Work request:
For the data below, report how many lines contain the string "target" and write nothing more.

Extracted records:

◆ ◆ ◆

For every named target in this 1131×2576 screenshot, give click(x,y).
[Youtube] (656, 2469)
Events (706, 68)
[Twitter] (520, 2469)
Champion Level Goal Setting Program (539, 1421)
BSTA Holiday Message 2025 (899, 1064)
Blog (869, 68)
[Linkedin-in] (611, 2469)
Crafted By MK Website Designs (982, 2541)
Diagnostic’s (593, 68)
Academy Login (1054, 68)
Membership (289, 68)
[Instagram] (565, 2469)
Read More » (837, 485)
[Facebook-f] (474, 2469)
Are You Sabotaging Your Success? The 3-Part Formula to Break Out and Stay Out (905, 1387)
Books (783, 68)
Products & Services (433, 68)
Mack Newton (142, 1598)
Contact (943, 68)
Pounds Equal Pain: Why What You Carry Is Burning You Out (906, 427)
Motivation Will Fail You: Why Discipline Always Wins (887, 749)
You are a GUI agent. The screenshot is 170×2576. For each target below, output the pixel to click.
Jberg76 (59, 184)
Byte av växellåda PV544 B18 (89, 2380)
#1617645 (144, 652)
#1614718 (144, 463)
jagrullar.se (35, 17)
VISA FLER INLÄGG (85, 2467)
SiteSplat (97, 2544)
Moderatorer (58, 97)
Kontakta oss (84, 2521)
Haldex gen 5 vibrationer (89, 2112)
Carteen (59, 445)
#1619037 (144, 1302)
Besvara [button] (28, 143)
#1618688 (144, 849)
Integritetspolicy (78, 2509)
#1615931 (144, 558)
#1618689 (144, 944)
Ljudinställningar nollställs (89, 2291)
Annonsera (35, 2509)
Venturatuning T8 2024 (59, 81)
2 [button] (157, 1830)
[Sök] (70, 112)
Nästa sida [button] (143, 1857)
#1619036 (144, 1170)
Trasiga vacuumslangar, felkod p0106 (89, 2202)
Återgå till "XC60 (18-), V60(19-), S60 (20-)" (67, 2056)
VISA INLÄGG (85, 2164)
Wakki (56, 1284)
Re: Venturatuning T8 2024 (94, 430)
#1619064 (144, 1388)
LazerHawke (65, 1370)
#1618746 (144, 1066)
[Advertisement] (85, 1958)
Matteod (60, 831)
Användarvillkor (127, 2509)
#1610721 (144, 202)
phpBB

◆ ◆ ◆

Task response:
2